By CAMERON MORSE
INCOME forecasts for Australian farmers have been boosted again, as farm exports continue to gain value on world markets.
Three months ago the Australian Bureau of Agriculture and Resource Economics (ABARE) was projecting the gross value of farm production would be $34.9 billion in 2001/02, thanks to a $29.8b in farm exports.
But the latest commodity forecast released by ABARE this week predicts another increase in gross receipts to $35.2b for this financial year while exports are tipped to generate $30.4b.
In 2000/01, farmers received $33.5b for their food and fibre thanks to $29.2b in exports.
Pushing the total 2001/02 ABARE estimates higher were a forecast $17/t increase in wheat prices (all compared to last quarter's predictions), $7/t increase in barley, $50/t increase in canola, 20c/kg clean increase for wool, 2c/kg dressed weight increase for beef, 20c/kg increase for mutton, and 18c/kg increase for lamb.

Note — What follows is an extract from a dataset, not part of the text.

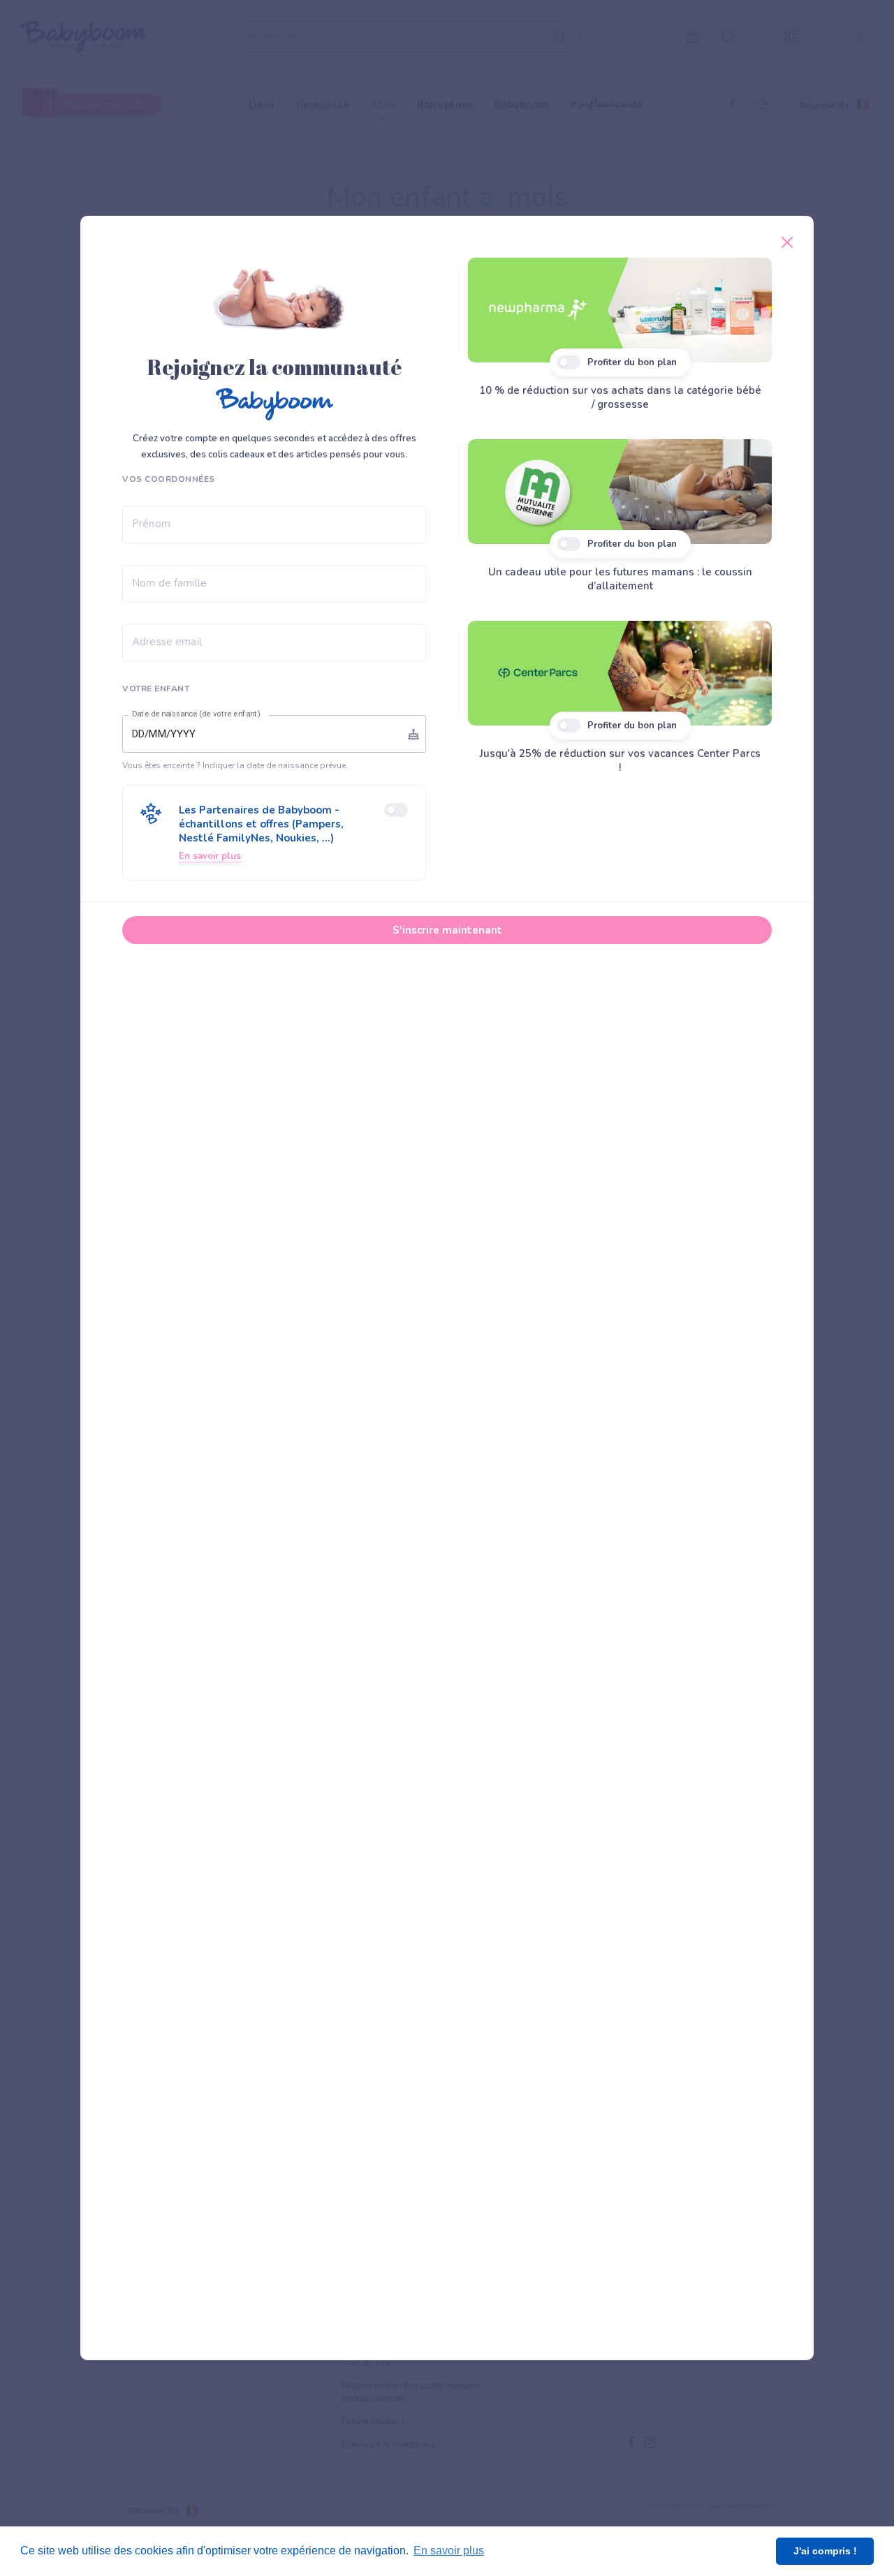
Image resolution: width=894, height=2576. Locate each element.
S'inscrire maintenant (447, 930)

Its forecast for milk prices this financial year remained stable, but the chief commodity forecaster lowered its cotton outlook by US3.3c/pound, and its sugar forecast by US0.7c/lb compared to its previous forecast three months ago.
The commodity forecast also indicated large price volatility for a number of commodities, which could easily change their expected rates. Wheat is exposed to more downside than upside risk, while the reverse is suggested for beef and sugar, ABARE claims. Wool, it proposes, is an each way bet.
Compared to last year's rates, ABARE still expects prices in the livestock sector to lift by 5pc, while cropping receipts are tipped to jump by 2.6pc.
The price increases in most commodities are expected to push farmers' terms of trade back to 1996/97 levels (after declining fortunes in the past three years), thanks also to a forecast drop in fuel, fertiliser and interest costs.
But ABARE is warning that many of the expected commodity price increases are supply rather than demand driven, as world prices in the minerals and energy sector, the other major commodity market, have dropped by 10-30pc in the last year.
"A major factor underlying the strength of agricultural prices is a tightening of supply in major world markets," ABARE analyst Jamie Penm said.
"Despite a modest weakening in demand, world production ‹ as well as stocks ‹ of many agricultural commodities has declined considerably over the past few years."
If the world economy continues to weaken and world agriculture production increases in response to the high prices now on offer, things could change rapidly.
"In such an event, in the absence of a marked increase in demand, there could be considerable downward pressure on prices," Mr Penm warned.
In devising its forecasts, ABARE had assumed economic growth in the US will recover gradually in the next 12-18 months, helping world economic growth recover.
But the events of the past week may temper that forecast, and commodity prices, with it.
Still, as world economic growth contracts, Australia's currency is invariably devalued due to its reliance on commodity exports, sheltering farmgate prices from the contraction to a certain extent.